== About this exercise ==
Below are entries to reproduce exactly, apart from their pictures.

== Material for the task ==
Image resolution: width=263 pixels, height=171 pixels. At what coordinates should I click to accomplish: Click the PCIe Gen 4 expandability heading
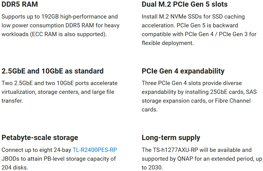pos(183,71)
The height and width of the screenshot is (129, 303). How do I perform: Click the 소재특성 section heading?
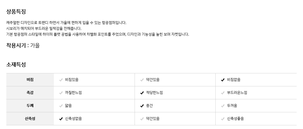[16, 64]
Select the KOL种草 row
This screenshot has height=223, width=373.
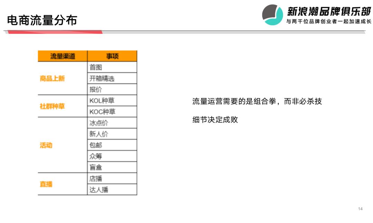click(x=111, y=100)
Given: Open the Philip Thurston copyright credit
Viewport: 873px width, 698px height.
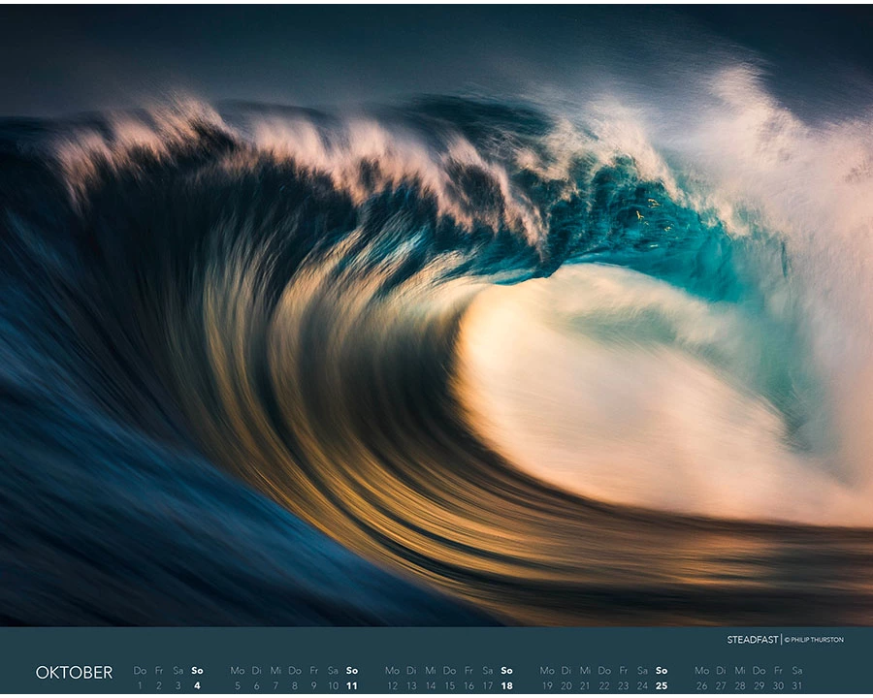Looking at the screenshot, I should pyautogui.click(x=814, y=640).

== Answer ==
Image resolution: width=263 pixels, height=171 pixels. At what coordinates should I click to accomplish: Click the PCIe Gen 4 expandability heading
pos(183,71)
The height and width of the screenshot is (129, 303). How do I perform: Click the 소재특성 section heading?
[16, 64]
Select the KOL种草 row
This screenshot has height=223, width=373.
click(x=111, y=100)
Given: Open the Philip Thurston copyright credit
Viewport: 873px width, 698px height.
Looking at the screenshot, I should pyautogui.click(x=814, y=640).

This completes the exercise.